Excerpt to read:
- - - - -
Some thoughts on Tony, since he is the film’s most famous aspect and the source of one of its two Oscar nods (the other being the screenplay): What drives him to commit to this horrible duty? He is a gristly soldier, almost trigger-happy, geared up to fight, claiming to be experienced, yet there is a constant acknowledgement that the Gulf War “wasn’t much of a war.” Does Tony know enough about combat to appreciate the toll of war, or is Casualty Notification all that he knows? Perhaps bearing bad news is how he registers combat, how he gets involved with and feels the war that he longs for. In full uniform, he insists on perfect decorum. His biggest divergence with Will regards their perspectives on touching the “next of kin.” Protocol demands that it be avoided, and Tony sides with that, yet Will understands that sometimes, there is a need for affection. Look at the physical interaction (which could’ve been a tad subtler) between Will and Olivia. Tony clearly expresses his disapproval of this—yet his sex drive and proclivity for one-night flings are strong for a guy his age. The dichotomy between Tony’s military persona and how he is when his guard is down is wildly broad. In the film’s final act, the two men take a break from their duties to go on a raucous vacation at a chalet in the woods. Tony returns to booze (a well-worn trope, treated sensitively and uniquely by Harrelson), and Will joins in, and the two have an intimate bonding experience during which the world around them and its idiosyncrasies don’t quite matter. The military creates the strongest bonds of friendship imaginable, and Will and Tony’s bond is no weaker than that formed between men who train and go into combat together, their discrepancies in age and personality notwithstanding. Finally, there’s a scene at the end where, after an hour and a half of exhibiting raw masculinity, the façade collapses and Tony breaks down in tears. Why? Has the toll of war and duty gotten to him at last? Is he an insatiable masochist, desperate for something more than what he got in Kuwait? Is it the alcoholism? Or is it simply a sudden need to be vulnerable and human?
- - - - -
Work task:
List every possible cause the review suggests for Tony breaking down in tears at the end of the film.

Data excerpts
- - - - -
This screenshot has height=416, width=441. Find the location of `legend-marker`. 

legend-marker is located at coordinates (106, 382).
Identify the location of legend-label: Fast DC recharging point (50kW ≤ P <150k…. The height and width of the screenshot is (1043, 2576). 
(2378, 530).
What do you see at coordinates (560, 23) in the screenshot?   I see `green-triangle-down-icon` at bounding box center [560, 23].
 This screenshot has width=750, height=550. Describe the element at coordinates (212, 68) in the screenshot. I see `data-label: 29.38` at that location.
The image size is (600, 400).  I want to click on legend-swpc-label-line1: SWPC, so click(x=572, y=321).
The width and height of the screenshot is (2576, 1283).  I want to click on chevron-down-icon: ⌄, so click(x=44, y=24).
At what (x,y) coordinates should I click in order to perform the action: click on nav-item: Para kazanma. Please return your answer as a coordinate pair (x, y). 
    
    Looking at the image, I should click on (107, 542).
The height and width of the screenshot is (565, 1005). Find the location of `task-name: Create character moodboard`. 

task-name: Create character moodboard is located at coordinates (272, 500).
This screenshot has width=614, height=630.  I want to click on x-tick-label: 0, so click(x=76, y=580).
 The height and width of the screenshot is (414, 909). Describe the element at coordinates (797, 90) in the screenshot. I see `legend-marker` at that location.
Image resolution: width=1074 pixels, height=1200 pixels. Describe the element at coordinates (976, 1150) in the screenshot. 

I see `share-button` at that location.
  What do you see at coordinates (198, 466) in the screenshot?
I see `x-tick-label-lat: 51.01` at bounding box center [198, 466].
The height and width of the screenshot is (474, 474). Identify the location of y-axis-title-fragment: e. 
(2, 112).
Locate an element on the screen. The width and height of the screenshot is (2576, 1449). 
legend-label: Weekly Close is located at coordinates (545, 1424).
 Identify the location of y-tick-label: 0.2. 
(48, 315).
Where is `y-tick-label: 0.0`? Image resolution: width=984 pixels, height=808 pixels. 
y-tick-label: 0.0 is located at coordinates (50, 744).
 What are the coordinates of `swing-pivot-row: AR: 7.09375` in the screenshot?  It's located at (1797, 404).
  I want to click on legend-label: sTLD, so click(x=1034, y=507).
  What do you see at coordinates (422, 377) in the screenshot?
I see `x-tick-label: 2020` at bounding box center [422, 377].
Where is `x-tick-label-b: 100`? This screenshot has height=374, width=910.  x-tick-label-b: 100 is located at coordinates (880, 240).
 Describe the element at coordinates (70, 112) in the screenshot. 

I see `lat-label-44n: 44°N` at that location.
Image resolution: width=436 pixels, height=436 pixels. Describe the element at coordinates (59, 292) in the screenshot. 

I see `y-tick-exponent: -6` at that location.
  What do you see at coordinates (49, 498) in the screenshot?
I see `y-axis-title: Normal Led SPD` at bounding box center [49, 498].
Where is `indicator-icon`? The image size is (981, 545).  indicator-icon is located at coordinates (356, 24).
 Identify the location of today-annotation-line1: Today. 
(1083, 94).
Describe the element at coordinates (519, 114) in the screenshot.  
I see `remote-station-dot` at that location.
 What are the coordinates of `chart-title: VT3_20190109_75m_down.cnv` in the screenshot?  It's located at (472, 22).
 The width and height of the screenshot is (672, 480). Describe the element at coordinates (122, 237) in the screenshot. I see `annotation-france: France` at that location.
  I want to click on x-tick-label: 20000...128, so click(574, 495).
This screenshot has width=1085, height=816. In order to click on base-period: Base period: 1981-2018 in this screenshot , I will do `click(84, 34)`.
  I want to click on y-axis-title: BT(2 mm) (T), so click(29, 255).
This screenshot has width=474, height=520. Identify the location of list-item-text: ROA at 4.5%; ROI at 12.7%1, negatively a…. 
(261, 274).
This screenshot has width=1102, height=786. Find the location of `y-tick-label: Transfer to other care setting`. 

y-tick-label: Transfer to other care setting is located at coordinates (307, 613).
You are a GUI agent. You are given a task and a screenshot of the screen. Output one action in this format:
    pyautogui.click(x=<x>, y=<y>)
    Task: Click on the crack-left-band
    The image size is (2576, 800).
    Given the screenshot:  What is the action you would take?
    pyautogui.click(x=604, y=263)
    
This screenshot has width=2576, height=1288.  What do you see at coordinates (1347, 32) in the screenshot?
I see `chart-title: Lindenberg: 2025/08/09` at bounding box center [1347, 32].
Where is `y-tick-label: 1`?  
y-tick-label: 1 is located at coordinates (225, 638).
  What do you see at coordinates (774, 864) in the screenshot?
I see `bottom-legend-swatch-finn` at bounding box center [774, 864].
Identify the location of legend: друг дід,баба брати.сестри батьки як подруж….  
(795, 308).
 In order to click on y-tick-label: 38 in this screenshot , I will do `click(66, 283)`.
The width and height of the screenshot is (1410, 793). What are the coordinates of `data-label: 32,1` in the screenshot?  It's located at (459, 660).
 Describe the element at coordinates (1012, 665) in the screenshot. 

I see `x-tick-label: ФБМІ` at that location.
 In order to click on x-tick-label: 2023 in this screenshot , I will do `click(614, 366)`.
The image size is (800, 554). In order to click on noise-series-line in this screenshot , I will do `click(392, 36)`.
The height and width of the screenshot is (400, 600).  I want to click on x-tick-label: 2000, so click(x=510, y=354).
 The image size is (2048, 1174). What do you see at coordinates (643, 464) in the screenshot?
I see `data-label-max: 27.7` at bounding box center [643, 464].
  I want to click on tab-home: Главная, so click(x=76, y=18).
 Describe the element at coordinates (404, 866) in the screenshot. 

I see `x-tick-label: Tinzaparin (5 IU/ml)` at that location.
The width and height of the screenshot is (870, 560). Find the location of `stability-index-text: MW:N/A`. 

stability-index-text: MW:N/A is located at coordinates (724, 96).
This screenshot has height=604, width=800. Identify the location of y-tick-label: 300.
- - - - -
Answer to this task:
- The toll of war and duty has finally gotten to him.
- He is an insatiable masochist, desperate for something more than what he got in Kuwait.
- His alcoholism.
- A sudden need to be vulnerable and human.